:: WHAT IS EXPECTED ::
Reproduce the stretch of the Bandstand text below from "- Volume One, 1960–1962" through "touring American stars." word for word.

:: READING TEXT ::
▶
The program was renamed as Bandstand and Henderson continued as its host until its last episode on 17 June 1972. By then he was chief news reader and remained in that position until retirement in November 2002.

==Synopsis==
===The Bandstand Family===
Bandstand is closely associated with a core group of pop performers, who regularly appeared on the program, which became known as the Bandstand Family. Over the years they included Col Joye, Little Pattie, Warren Williams, Lucky Starr, Sandy Scott, Bryan Davies, Dinah Lee, Johnny Devlin, Laurel Lea, Judy Stone, the De Kroo Brothers, Digby Richards, Robyn Alvarez, the Bee Gees, the Allen Brothers (a duo of the unrelated, Peter Allen and Chris Bell), Helen Reddy, Lana Cantrell, Cathy Wayne, The Delltones, Pat Carroll and Olivia Newton-John. The Bandstand Family toured Australia and were recorded on albums. Most of the artists were signed with Festival Records – Gyngell's old employers.

===Crew===
The musical director was Bob Young; all the band tracks and vocal performances were pre-recorded at Natec Sound Studios in Bligh Street Sydney. Its Audio Director was Max Alexander who also worked for Channel Nine.

Bandstand had three producer-directors over its timespan. The original was Warwick Freeman who was responsible for its development and building its image. Second was Ray Newell who carried on the tradition. Brian C. Morelli took over in 1969 he returned the programme to live vocals and successfully produced the program on location including the Australiana Pioneer Village, Wilberforce NSW and in Singapore and Malaya, the Sidney Myer Music Bowl Melbourne for the King of the Pops Award night. He also instigated the Bandstand Awards. The categories were voted on by all of the Network stations, Australia wide, who transmitted Bandstand. As well, under Morelli's leadership, he continued the Junior Bandstand annual series and introduced a teenage series entitled Midi-Bandstand. The program continued until the final broadcast, with Henderson, on 17 June 1972.

===Attempted revivals===
An attempt was made in 1976, by the Nine Network, to revive the program with a new host, Daryl Somers as Bandstand '76. Its format was based on the BBC production, Top of the Pops, and ran for two years. The change in music tastes however gave this type of format a limited life. Morelli was engaged again for the 1976–1978 series, it was produced by the Reg Grundy group and featured popular music groups and soloists including former Six O'Clock Rock host, Johnny O'Keefe, as well as original Bandstand family members Laurel Lea and Little Pattie now known as Pattie Keith. Normie Rowe even performed on the 1970s modern version having returned from his service in Vietnam war that Daryl Somers was now the host for. New release international artists' promotional films were also integrated.

The Swedish quartet ABBA, who were first introduced to Australia in 1975 by Molly Meldrum on Countdown, appeared on Bandstand in 1976 as part of the initial revival of Bandstand, ABBA were brought to Australia to film the Bandstand special The Best of ABBA. They also appeared on an episode of the program which was shown the week before the special went to air. This appearance included a short interview with Daryl Somers and a performance of "Mamma Mia".

===Legacy===
In 2019, TV Week listed Bandstand at #101 in its list of the 101 greatest Australian television programs of all time, which appeared in its monthly TV Week Close Up publication. The magazine cited Brian Henderson as a major reason as to why the program became a "Saturday staple".

==Home media==
Umbrella Entertainment has released, in conjunction with Nine Network, a series of "The Best of Bandstand" DVD packs, each with selections from two years' programs.
- Volume One, 1960–1962 (three discs, re-released as Volume Five, 2014) includes The De Kroo Brothers, The Delltones, The Allen Brothers, Patsy Ann Noble, Lana Cantrell, Jimmy Little, Col Joye, Lucky Starr, Judy Stone, John Laws and Ian Turpie, as well as touring American stars.
- Volume Two, 1963–1964
- Volume Three, 1965–1966 (five discs) with Billy Thorpe, Dinah Lee, Helen Reddy, Jacki Weaver, The Easybeats and Johnny O'Keefe, with international stars the Rolling Stones, Tom Jones, Jerry Lee Lewis and others.
◀
:: RECORD EXCERPTS ::
▶
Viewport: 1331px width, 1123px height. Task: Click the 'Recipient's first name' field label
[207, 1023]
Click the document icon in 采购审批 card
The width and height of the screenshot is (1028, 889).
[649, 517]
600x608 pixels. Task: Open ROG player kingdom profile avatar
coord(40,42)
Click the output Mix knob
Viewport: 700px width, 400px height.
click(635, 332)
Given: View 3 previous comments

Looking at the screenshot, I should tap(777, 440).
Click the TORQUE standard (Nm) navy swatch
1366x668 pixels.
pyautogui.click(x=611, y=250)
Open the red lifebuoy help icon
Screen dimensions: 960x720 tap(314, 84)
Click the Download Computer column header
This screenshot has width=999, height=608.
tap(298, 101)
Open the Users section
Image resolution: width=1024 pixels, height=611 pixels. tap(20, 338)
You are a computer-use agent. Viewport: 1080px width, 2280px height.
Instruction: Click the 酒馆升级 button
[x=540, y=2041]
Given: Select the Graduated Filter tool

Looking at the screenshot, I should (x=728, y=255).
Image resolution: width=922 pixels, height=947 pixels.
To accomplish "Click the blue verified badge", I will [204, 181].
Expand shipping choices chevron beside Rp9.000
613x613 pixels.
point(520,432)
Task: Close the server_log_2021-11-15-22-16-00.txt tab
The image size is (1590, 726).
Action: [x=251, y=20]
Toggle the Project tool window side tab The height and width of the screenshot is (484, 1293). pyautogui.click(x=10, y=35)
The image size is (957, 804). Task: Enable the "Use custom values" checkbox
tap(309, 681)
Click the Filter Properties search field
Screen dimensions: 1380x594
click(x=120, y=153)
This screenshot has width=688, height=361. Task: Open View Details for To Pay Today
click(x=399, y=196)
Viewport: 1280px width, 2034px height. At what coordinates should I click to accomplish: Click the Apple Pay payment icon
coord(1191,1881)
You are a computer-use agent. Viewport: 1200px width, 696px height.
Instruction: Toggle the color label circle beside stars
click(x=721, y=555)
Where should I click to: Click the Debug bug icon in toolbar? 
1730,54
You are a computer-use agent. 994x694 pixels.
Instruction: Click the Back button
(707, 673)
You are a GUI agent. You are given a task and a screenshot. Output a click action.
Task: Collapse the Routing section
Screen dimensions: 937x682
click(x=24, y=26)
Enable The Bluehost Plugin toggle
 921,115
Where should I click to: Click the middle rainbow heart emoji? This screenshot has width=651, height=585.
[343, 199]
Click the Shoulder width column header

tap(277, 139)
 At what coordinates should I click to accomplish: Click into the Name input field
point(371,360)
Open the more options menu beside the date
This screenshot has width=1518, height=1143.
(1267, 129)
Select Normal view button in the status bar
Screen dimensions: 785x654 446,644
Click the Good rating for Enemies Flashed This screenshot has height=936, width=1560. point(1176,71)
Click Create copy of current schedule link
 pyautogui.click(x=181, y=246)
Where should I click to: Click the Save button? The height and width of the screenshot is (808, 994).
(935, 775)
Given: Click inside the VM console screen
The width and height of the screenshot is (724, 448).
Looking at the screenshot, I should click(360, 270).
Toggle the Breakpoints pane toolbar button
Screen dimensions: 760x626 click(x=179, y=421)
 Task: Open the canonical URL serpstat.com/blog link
◀
:: RESPONSE FOR THIS EXERCISE ::
- Volume One, 1960–1962 (three discs, re-released as Volume Five, 2014) includes The De Kroo Brothers, The Delltones, The Allen Brothers, Patsy Ann Noble, Lana Cantrell, Jimmy Little, Col Joye, Lucky Starr, Judy Stone, John Laws and Ian Turpie, as well as touring American stars.